Para citar somente um aspecto do quadro inteiro: o Glifosato é o agrotóxico mais vendido no Brasil, seguido pelo 2,4 -D, ambos herbicidas sistêmicos. O Rio Grande do Sul, sim, o principal produtor de vinhos – sejam eles convencionais ou naturais no Brasil – está entre os estados brasileiros de maior consumo desses herbicidas. No Brasil, o limite máximo de resíduos para o herbicida 2,4 – D, na água potável, é 300 vezes maior do que o permitido na União Européia. Para o herbicida glifosato, esse número é 5000 maior, e nas últimas três décadas, 75% das abelhas em certas regiões do mundo desapareceram por conta da utilização intensiva de agrotóxicos. Cerca de 500 milhões de abelhas morreram no Rio Grande do Sul apenas entre 2018 e 2019, colocando a região entre as de maior moralidade de abelhas no mundo – sendo que esses números contabilizam apenas as colmeias oficiais, e não as nativas, responsáveis pela maior parte da polinização do mundo. Muitas espécies nativas silvestres desaparecem sem deixar rastros nem números na imprensa, e sequer vamos colocar aqui o desflorestamento, o abandono das etnias indígenas, o domínio da agricultura industrial sobre a agricultura familiar ou o crescente êxodo rural, falta de emprego no caso, intoxicações por agrotóxico, contaminação das águas e do solo ou então o massacre cultural que é tão grande quanto as queimas da nossa Amazonia. 

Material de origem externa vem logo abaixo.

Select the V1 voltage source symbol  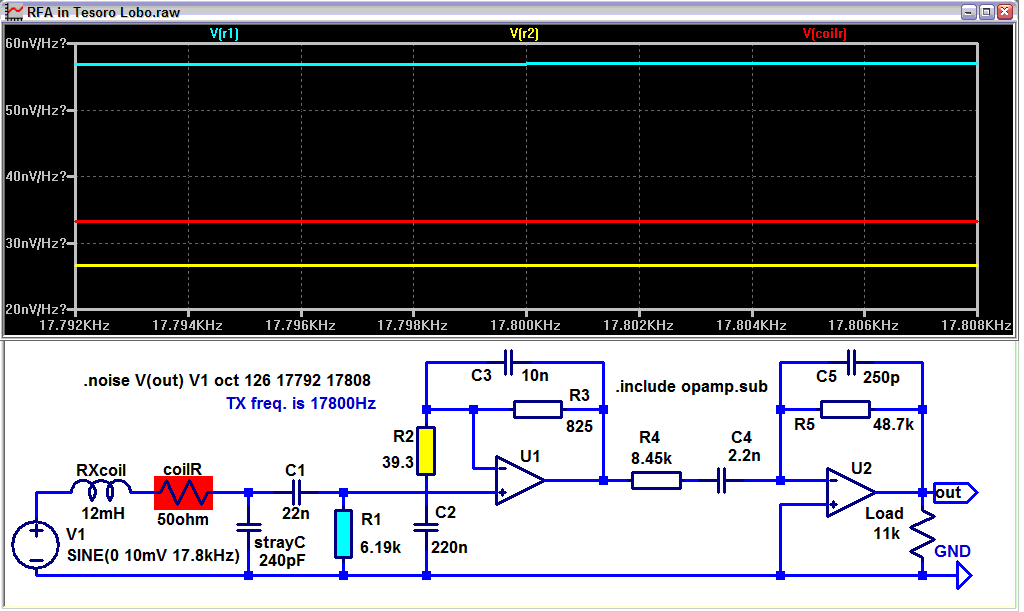[36, 547]
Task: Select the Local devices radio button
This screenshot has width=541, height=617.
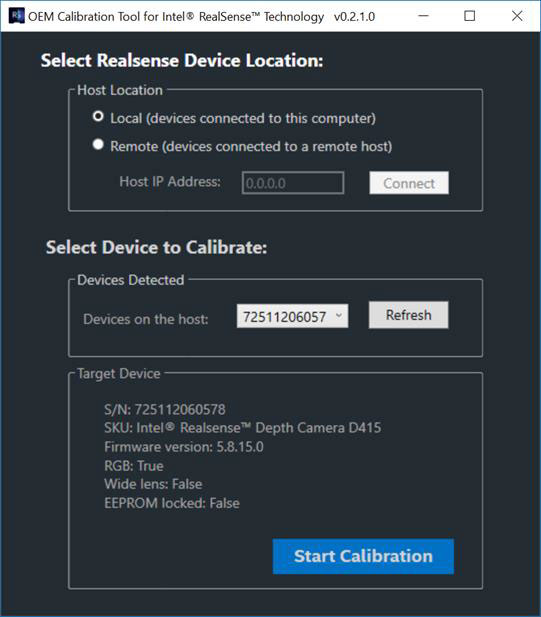Action: pyautogui.click(x=98, y=116)
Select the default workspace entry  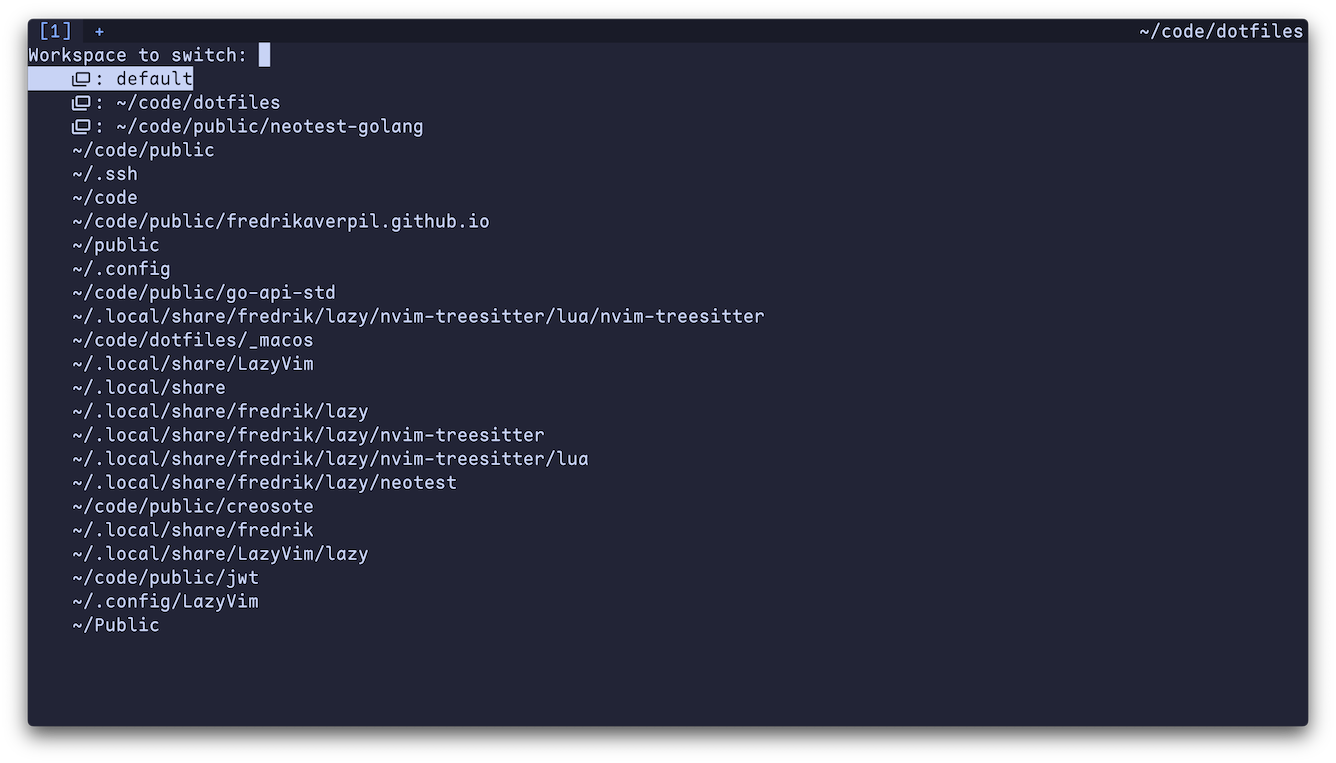154,78
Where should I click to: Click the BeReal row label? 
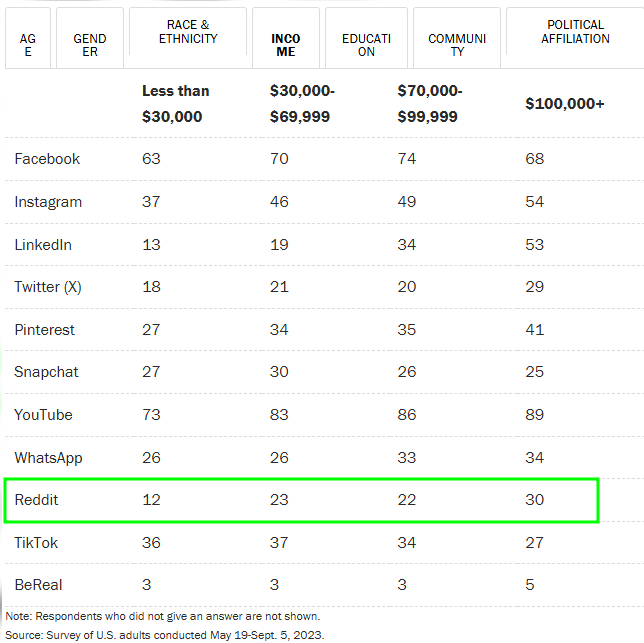point(39,585)
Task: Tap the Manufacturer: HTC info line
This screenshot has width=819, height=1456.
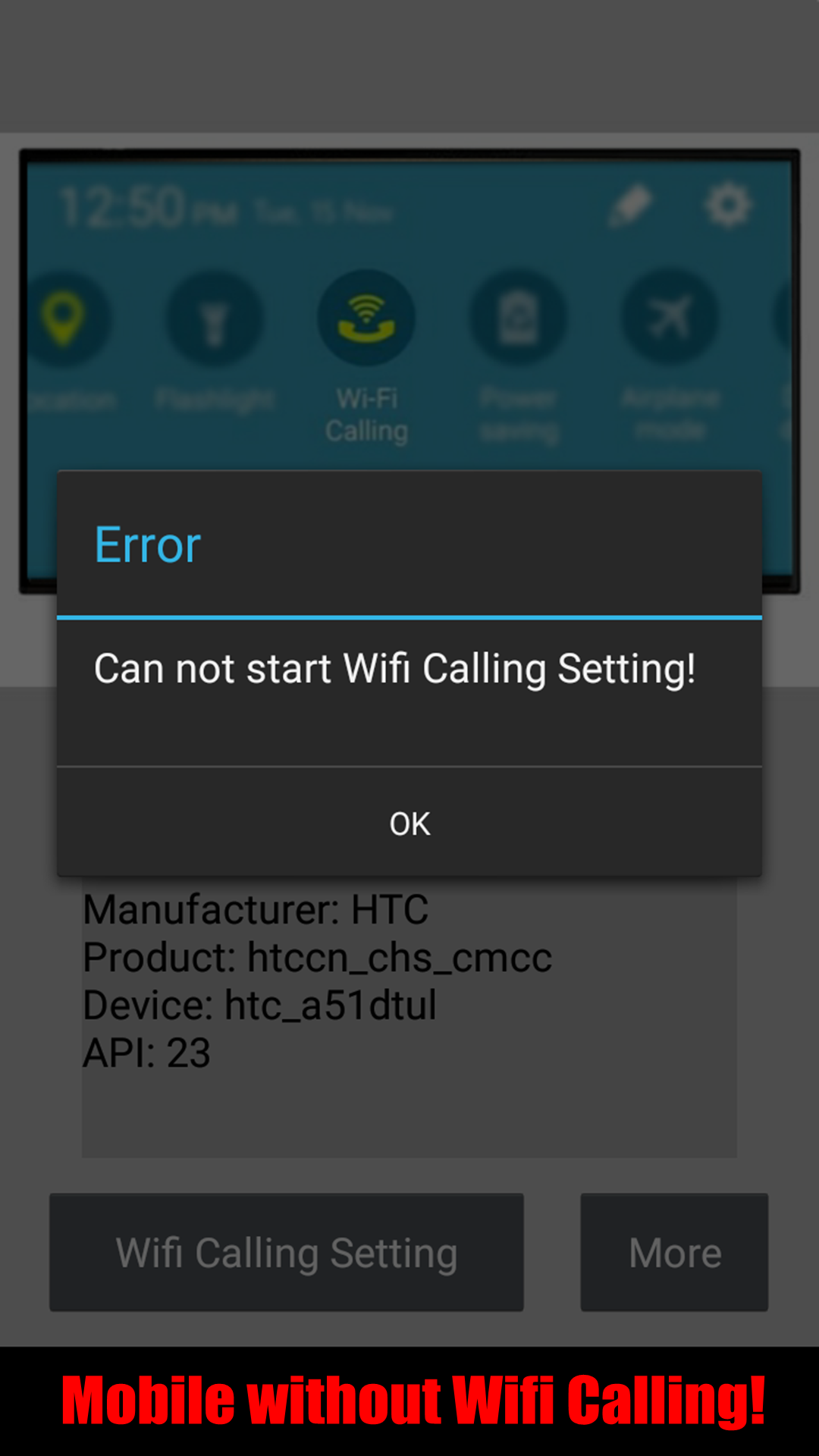Action: (256, 909)
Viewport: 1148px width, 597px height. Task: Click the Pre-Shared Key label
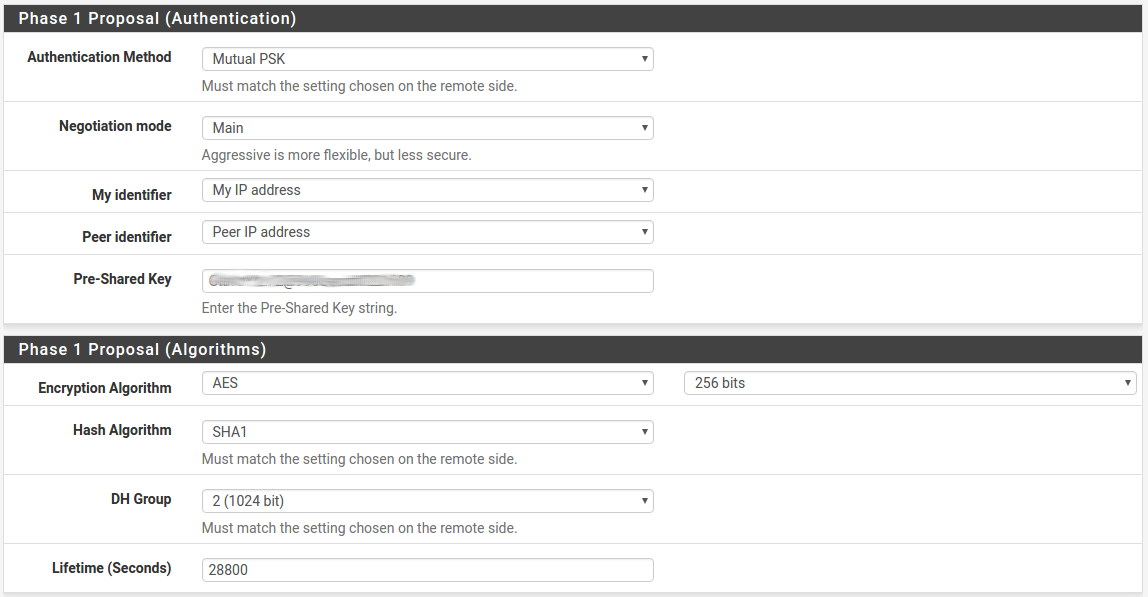[122, 279]
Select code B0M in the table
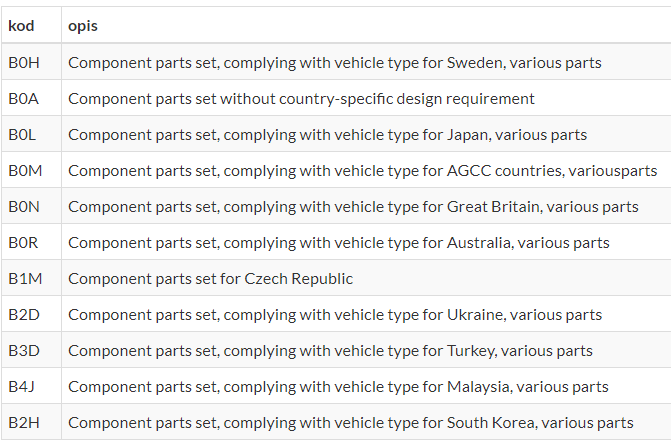 25,170
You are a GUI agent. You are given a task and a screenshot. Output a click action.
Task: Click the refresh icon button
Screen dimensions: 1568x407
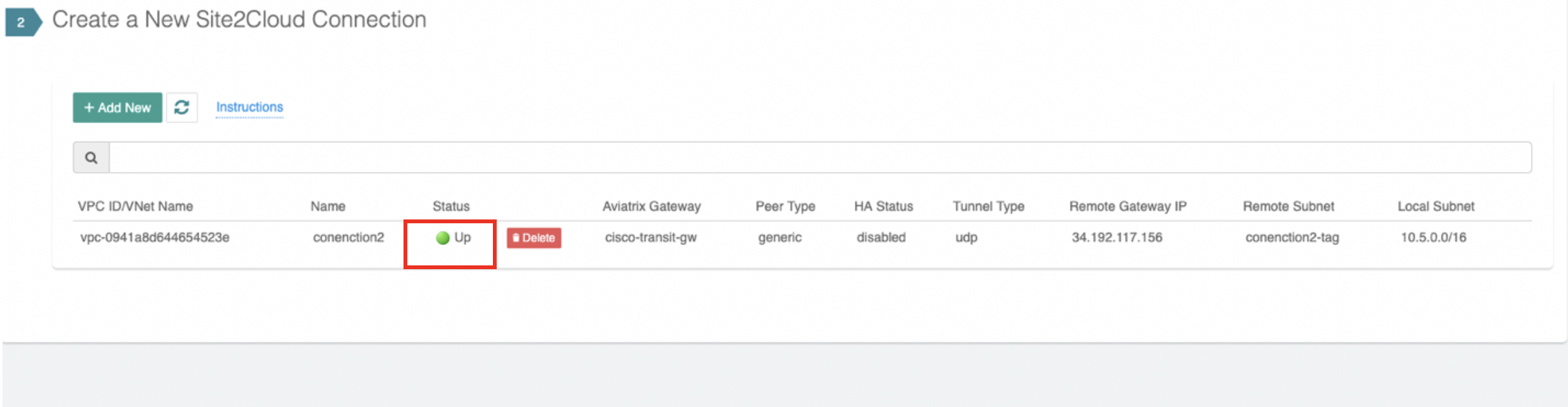[x=182, y=107]
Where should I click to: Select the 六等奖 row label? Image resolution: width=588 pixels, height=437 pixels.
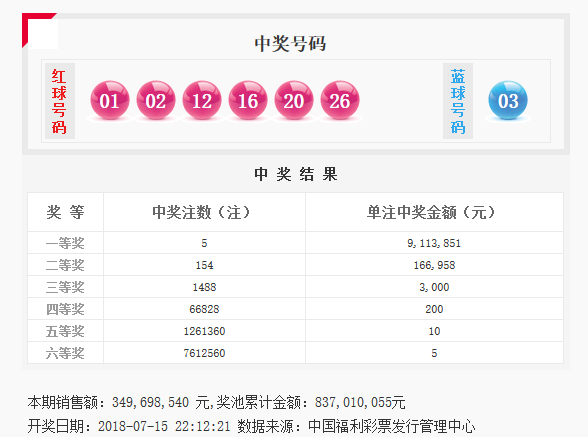pyautogui.click(x=65, y=353)
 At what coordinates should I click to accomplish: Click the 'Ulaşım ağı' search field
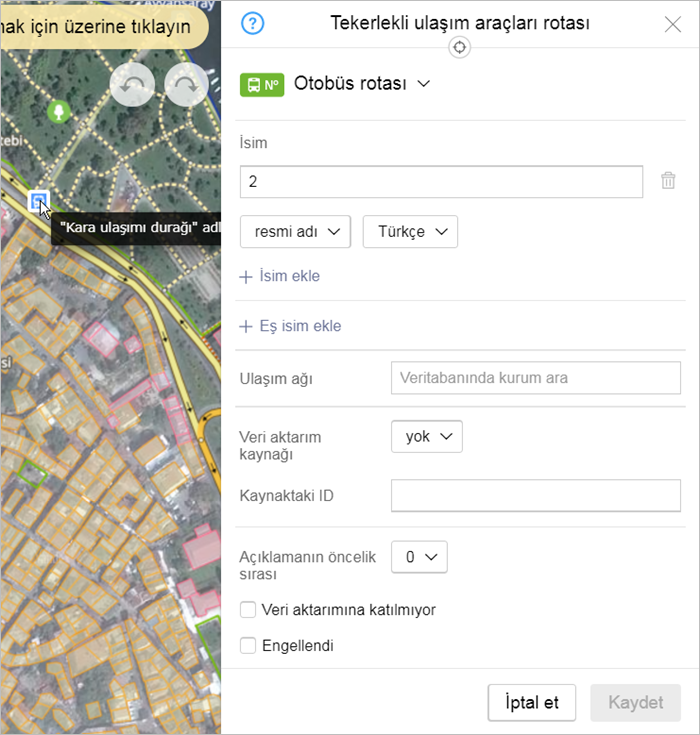coord(535,378)
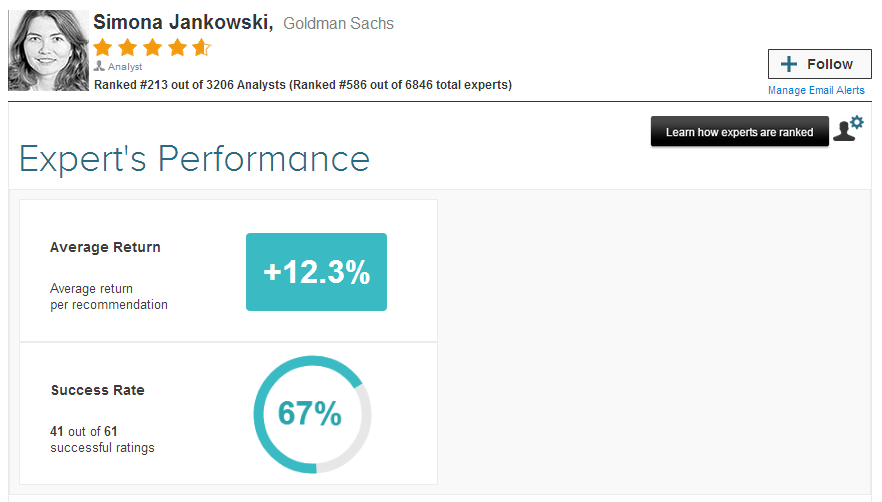Follow analyst Simona Jankowski
The image size is (882, 502).
pyautogui.click(x=817, y=64)
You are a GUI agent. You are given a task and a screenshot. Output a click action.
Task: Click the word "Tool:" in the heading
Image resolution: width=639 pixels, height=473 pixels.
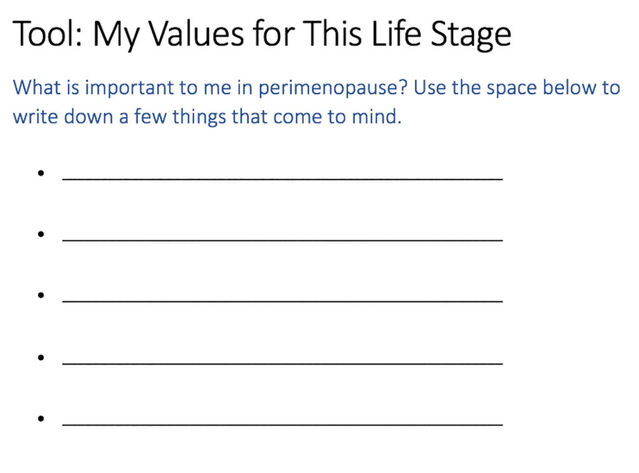47,35
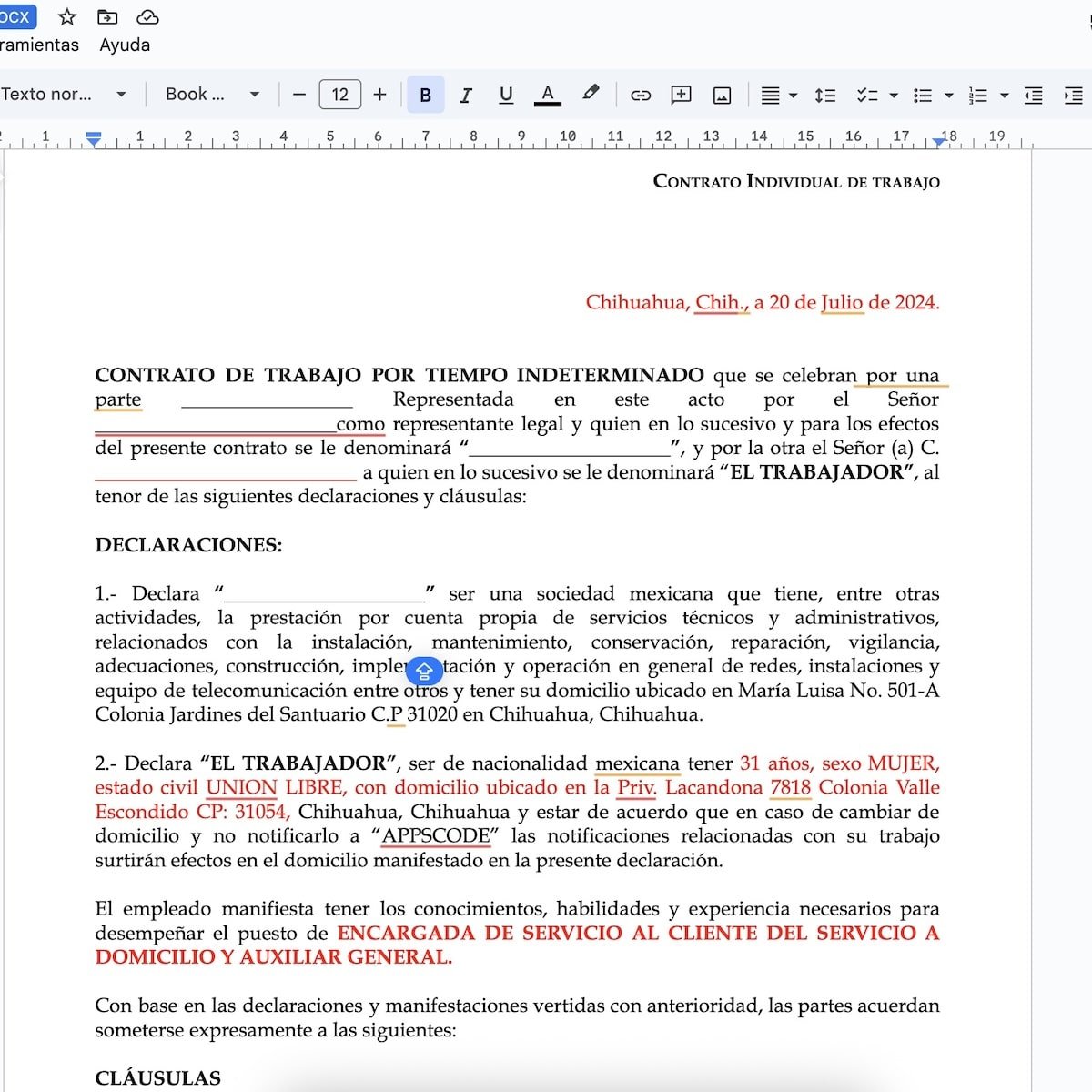This screenshot has height=1092, width=1092.
Task: Toggle italic formatting
Action: pyautogui.click(x=465, y=94)
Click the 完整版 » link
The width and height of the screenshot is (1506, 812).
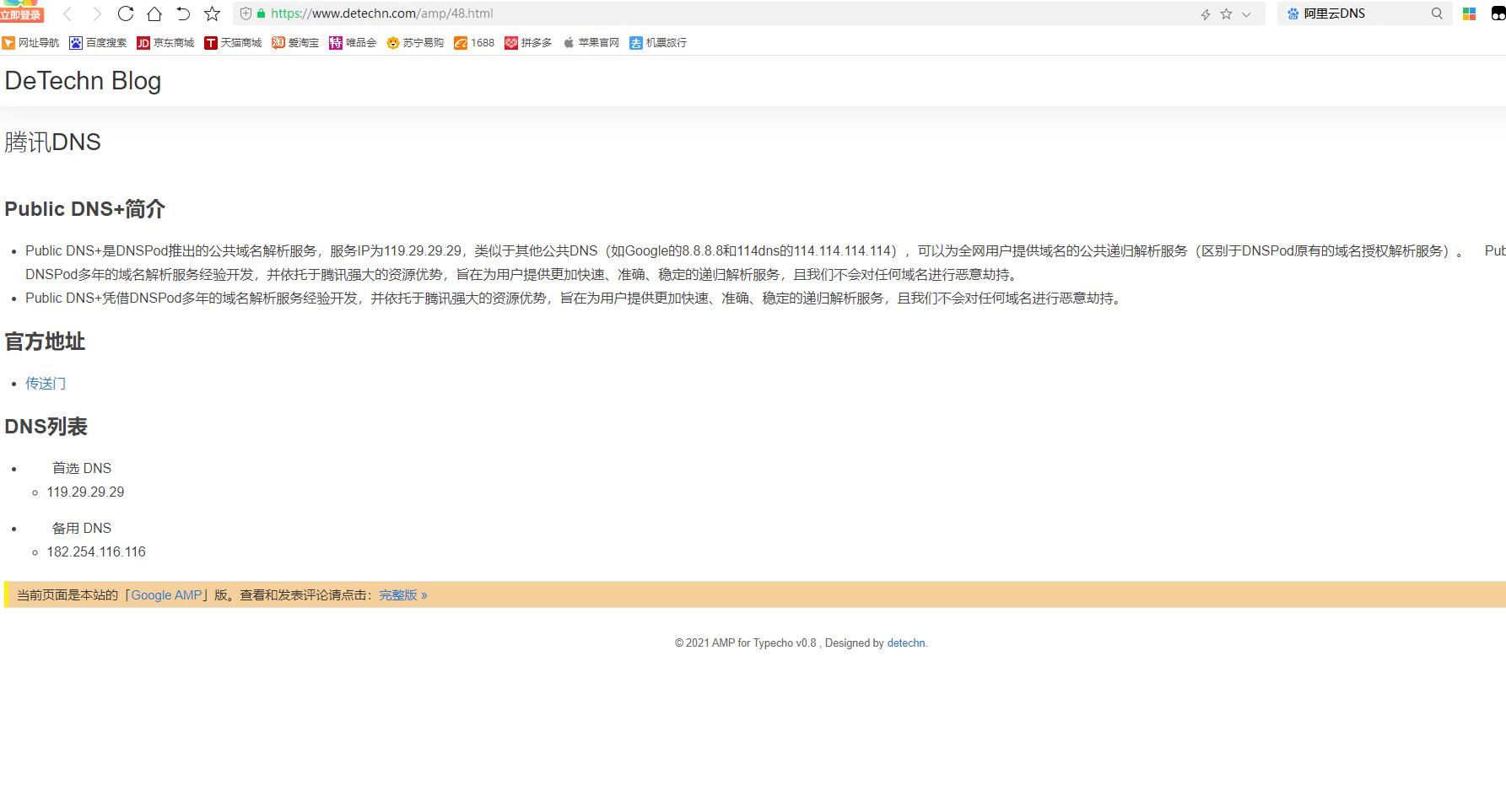coord(402,595)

Trabalhar com a terra, seja fermentando bebidas alcoólicas ou não, nunca é um ato imune – todas as nossas escolhas, sejam elas mais engajadas ou mais alienadas, geram uma resposta em algum momento para o planeta. Nossas escolhas alimentares, incluindo os vinhos que bebemos, tem muito mais relação com desigualdade social e com o surgimento de pandemias – como a que ainda estamos vivendo – do que muita gente prefere acreditar. 

Portanto, de uma certa maneira, Marina e Israel fermentando meles de abelhas nativas como mirim-guaçu, tubuna e jataí , além de frutas nativas da mata Atlântica como araçá, guabiroba, pitanga, guabiju, cereja do mato, feijoa, uvaia, butim, erva mate – cultivando a terra de maneira orgânica e biodinâmica, preservando a propriedade com manejos e extrema preocupação com a biodiversidade…. faz com que esses “vinhos” estejam muito mais alinhados ao que é o verdadeiro movimento do vinho natural do que muitos dos vinhateiros que surgiram nos últimos tempos, filhotes de uma onda que já se esqueceu que o vinho natural é sobretudo, um movimento agrícola e de resistência ao sistema industrial de pensamento.

Pela nossa legislação vinho é fermentado de uvas, e hidromel, fermentado de mel e água. Não existem legislações para a maior parte de “outros” vinhos de frutas nativas, misturas de frutas, folhas e meles, tampouco para a maioria dos fermentados ancestrais que fazem parte de nosso repertório cultural etílico. 

Assim como o Projeto Seiva, muitos “outros vinhos” surgem pelos meandros do Brasil . Vinhos de jabuticaba, de manga, espumantes de caju. E talvez esses vinhos que não são propriamente vinhos, no fim das contas, sejam o que de mais interessante, engajado e coerente esteja surgindo no nosso movimento  tupiniquins “de vinhos naturais “. Contradição? Não. Apenas idéias fermentando em um mundo que pode ser, prática e filosoficamente , mais biodiverso.